- Instruction: Reproduce the lines below, replacing "GUI agent" with "interface agent" wherever it occurs and leaving everything else unchanged.

# start of Records to process

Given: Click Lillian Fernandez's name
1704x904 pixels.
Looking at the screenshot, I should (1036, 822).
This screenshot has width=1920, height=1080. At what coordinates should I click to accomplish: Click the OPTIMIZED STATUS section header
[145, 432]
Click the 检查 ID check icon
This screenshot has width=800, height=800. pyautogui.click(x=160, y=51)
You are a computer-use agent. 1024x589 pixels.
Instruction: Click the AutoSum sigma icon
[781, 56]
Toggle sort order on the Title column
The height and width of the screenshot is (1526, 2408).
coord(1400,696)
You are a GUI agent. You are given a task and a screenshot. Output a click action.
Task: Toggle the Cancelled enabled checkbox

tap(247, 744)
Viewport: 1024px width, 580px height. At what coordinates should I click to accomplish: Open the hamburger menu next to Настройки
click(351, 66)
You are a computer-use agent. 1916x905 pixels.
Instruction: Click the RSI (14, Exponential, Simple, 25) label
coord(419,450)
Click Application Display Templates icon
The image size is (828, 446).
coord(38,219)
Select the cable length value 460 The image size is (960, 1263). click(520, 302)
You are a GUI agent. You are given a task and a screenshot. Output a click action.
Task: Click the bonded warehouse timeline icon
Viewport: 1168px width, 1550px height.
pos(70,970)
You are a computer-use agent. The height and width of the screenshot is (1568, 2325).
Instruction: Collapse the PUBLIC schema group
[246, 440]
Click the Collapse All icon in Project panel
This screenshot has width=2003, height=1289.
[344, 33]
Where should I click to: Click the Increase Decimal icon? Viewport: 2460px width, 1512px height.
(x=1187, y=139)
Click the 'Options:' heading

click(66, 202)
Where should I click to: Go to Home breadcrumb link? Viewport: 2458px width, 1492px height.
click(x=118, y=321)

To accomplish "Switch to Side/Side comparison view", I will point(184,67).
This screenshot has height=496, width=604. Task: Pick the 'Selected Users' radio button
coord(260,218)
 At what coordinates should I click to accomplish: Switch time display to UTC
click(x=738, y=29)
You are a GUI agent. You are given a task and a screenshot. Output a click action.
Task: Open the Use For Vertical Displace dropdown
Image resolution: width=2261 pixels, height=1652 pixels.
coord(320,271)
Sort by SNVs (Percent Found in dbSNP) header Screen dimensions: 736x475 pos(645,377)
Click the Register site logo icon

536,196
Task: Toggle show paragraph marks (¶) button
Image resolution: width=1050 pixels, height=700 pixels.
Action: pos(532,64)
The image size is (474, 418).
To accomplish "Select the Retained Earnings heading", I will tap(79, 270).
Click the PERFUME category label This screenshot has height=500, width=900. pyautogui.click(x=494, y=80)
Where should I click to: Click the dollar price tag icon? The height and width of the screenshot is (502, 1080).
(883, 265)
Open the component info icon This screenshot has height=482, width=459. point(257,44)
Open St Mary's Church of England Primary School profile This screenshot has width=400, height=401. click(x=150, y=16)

# end of Records to process

- Written answer:
Given: Click Lillian Fernandez's name
1704x904 pixels.
Looking at the screenshot, I should (1036, 822).
This screenshot has width=1920, height=1080. At what coordinates should I click to accomplish: Click the OPTIMIZED STATUS section header
[145, 432]
Click the 检查 ID check icon
This screenshot has width=800, height=800. pyautogui.click(x=160, y=51)
You are a computer-use agent. 1024x589 pixels.
Instruction: Click the AutoSum sigma icon
[781, 56]
Toggle sort order on the Title column
The height and width of the screenshot is (1526, 2408).
coord(1400,696)
You are a interface agent. You are given a task and a screenshot. Output a click action.
Task: Toggle the Cancelled enabled checkbox

tap(247, 744)
Viewport: 1024px width, 580px height. At what coordinates should I click to accomplish: Open the hamburger menu next to Настройки
click(351, 66)
You are a computer-use agent. 1916x905 pixels.
Instruction: Click the RSI (14, Exponential, Simple, 25) label
coord(419,450)
Click Application Display Templates icon
The image size is (828, 446).
coord(38,219)
Select the cable length value 460 The image size is (960, 1263). click(520, 302)
You are a interface agent. You are given a task and a screenshot. Output a click action.
Task: Click the bonded warehouse timeline icon
Viewport: 1168px width, 1550px height.
pos(70,970)
You are a computer-use agent. The height and width of the screenshot is (1568, 2325).
Instruction: Collapse the PUBLIC schema group
[246, 440]
Click the Collapse All icon in Project panel
This screenshot has width=2003, height=1289.
[344, 33]
Where should I click to: Click the Increase Decimal icon? Viewport: 2460px width, 1512px height.
(x=1187, y=139)
Click the 'Options:' heading

click(66, 202)
Where should I click to: Go to Home breadcrumb link? Viewport: 2458px width, 1492px height.
click(x=118, y=321)

To accomplish "Switch to Side/Side comparison view", I will point(184,67).
This screenshot has height=496, width=604. Task: Pick the 'Selected Users' radio button
coord(260,218)
 At what coordinates should I click to accomplish: Switch time display to UTC
click(x=738, y=29)
You are a interface agent. You are given a task and a screenshot. Output a click action.
Task: Open the Use For Vertical Displace dropdown
Image resolution: width=2261 pixels, height=1652 pixels.
coord(320,271)
Sort by SNVs (Percent Found in dbSNP) header Screen dimensions: 736x475 pos(645,377)
Click the Register site logo icon

536,196
Task: Toggle show paragraph marks (¶) button
Image resolution: width=1050 pixels, height=700 pixels.
Action: pos(532,64)
The image size is (474, 418).
To accomplish "Select the Retained Earnings heading", I will tap(79, 270).
Click the PERFUME category label This screenshot has height=500, width=900. pyautogui.click(x=494, y=80)
Where should I click to: Click the dollar price tag icon? The height and width of the screenshot is (502, 1080).
(883, 265)
Open the component info icon This screenshot has height=482, width=459. point(257,44)
Open St Mary's Church of England Primary School profile This screenshot has width=400, height=401. click(x=150, y=16)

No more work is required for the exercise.